Abstract
A low cost three-dimensional (3D) printed clear plastic microfluidic device was fabricated for fast, low cost automated protein detection. The unibody device features three reagent reservoirs, an efficient 3D network for passive mixing, and an optically transparent detection chamber housing a glass capture antibody array for measuring chemiluminescence output with a CCD camera. Sandwich type assays were built onto the glass arrays using a multi-labeled detection antibody-polyHRP (HRP = horseradish peroxidase). Total assay time was ~30 min in a complete automated assay employing a programmable syringe pump so that the protocol required minimal operator intervention. The device was used for multiplexed detection of prostate cancer biomarker proteins prostate specific antigen (PSA) and platelet factor 4 (PF-4). Detection limits of 0.5 pg mL−1 were achieved for these proteins in diluted serum with log dynamic ranges of four orders of magnitude.
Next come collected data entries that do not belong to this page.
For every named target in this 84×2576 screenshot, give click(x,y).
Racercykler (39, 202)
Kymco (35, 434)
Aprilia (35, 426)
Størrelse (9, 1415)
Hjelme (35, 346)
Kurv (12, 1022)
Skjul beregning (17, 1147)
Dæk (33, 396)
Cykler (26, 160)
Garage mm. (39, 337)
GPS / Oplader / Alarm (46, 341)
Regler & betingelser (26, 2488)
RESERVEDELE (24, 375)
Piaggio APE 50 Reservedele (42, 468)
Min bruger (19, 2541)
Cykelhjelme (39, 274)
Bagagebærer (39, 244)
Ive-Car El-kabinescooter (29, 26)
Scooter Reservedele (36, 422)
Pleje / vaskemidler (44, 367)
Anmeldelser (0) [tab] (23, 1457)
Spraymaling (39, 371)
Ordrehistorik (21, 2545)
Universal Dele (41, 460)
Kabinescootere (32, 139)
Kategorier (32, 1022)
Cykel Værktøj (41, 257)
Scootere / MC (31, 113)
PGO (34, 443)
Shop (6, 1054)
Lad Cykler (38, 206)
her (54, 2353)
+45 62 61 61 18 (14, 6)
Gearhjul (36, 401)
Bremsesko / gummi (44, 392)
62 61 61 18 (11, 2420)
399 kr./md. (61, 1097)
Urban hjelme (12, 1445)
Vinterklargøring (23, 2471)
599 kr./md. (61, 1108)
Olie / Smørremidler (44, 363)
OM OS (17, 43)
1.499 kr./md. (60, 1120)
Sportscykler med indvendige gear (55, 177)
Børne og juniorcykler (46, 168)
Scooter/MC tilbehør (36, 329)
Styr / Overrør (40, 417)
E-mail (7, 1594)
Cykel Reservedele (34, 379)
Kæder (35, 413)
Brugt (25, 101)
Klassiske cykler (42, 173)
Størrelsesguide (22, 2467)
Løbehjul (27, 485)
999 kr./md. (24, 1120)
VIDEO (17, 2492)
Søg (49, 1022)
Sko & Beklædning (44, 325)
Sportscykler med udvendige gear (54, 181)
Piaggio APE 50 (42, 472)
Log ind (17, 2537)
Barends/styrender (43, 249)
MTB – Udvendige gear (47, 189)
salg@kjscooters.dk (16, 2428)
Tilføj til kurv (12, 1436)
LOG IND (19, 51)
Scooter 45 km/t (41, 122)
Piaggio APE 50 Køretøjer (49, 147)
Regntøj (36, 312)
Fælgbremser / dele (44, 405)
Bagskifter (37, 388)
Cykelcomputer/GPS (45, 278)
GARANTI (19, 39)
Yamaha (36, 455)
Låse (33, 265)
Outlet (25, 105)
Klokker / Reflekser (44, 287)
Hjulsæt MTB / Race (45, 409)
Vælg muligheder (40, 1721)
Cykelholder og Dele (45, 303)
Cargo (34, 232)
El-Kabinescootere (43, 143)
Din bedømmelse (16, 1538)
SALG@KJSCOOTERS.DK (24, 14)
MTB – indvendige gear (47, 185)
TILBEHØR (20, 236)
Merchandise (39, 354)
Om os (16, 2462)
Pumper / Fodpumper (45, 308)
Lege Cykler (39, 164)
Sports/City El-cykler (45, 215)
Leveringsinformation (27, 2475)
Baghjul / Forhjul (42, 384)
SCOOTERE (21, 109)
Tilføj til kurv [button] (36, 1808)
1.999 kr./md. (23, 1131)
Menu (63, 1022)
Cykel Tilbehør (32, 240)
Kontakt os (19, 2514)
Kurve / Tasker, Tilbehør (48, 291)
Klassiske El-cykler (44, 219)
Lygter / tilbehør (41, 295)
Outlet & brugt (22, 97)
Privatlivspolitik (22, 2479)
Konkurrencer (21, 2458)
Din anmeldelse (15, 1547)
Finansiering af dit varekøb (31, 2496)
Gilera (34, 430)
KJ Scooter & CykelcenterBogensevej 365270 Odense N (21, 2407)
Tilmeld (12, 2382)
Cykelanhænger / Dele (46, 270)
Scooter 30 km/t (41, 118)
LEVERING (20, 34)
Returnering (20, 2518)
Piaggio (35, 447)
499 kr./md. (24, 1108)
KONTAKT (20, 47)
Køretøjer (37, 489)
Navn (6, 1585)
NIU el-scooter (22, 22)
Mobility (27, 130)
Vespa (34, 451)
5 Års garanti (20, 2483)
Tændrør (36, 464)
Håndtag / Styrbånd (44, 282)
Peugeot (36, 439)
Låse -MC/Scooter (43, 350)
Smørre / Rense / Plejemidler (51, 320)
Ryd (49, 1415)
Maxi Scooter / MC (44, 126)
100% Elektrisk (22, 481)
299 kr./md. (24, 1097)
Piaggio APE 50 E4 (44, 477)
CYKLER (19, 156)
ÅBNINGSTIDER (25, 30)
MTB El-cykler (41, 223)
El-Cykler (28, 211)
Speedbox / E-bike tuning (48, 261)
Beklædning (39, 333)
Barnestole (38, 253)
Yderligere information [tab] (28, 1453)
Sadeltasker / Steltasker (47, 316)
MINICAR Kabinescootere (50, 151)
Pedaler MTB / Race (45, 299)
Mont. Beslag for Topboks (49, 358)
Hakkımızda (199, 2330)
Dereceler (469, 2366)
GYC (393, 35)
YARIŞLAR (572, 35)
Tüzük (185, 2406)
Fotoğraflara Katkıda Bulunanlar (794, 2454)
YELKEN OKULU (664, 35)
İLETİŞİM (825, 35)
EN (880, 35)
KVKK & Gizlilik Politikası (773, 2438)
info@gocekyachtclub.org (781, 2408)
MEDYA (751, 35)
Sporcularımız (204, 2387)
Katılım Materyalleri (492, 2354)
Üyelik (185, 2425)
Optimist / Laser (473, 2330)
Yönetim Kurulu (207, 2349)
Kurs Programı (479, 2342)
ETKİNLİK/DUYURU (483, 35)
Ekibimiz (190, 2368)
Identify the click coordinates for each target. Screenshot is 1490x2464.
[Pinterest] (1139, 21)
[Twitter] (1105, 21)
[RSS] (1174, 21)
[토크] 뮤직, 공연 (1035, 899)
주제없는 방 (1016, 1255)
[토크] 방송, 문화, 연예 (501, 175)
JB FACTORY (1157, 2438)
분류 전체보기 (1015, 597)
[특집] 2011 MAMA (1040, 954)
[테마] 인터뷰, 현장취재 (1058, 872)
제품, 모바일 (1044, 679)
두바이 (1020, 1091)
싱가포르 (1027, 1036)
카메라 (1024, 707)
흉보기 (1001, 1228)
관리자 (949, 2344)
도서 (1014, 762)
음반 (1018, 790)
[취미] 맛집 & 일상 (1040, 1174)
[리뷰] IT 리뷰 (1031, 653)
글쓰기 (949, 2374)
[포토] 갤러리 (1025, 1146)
Good accuracy vs ELISA was validated by analyzing human serum samples. This prototype device holds good promise for further development as a point-of-care cancer diagnostics tool.
Introduction
Three-dimensional (3D) printing is a simple, attractive route for prototyping and fabricating bioanalytical devices that require many modifications along the road to optimization. Fabrication of objects is typically achieved by uploading a computer-aid design (CAD) to the printer, which will construct the desired object layer-by-layer based on “sliced” CAD models.1,2 Recently, 3D printers have become relatively inexpensive due to advances in technology and market competition. Researchers have applied these unique tools to develop microfluidic devices without the need for high end lithography.2–4 While 3D-printer resolution cannot yet rival that of lithography, perfectly functional microfluidic devices can be developed rapidly due to 3D-pritning’s rapid prototyping capability.5,6,7
Stereolithography (SLA) is a 3D printing method that provides low surface roughness8 using acrylate-based resin, an optical transparent plastic.9 SLA prints objects using a laser or digital light processing (DLP) projector to photocure liquid polymer precursor.1–3 A low cost desktop 3D printer with ~300 µm feature resolution can be used to fabricate highly transparent devices after appropriate processing.4,10 Fused deposition modeling (FDM) is an alternative to SLA that print objects by forcing a molten thermoplastic through a heated nozzle onto a moving platform. While the FDM generally cost less than SLA, SLA is superior in terms of resolution, smoother surface finish, and the ability to print transparent objects (Table S1).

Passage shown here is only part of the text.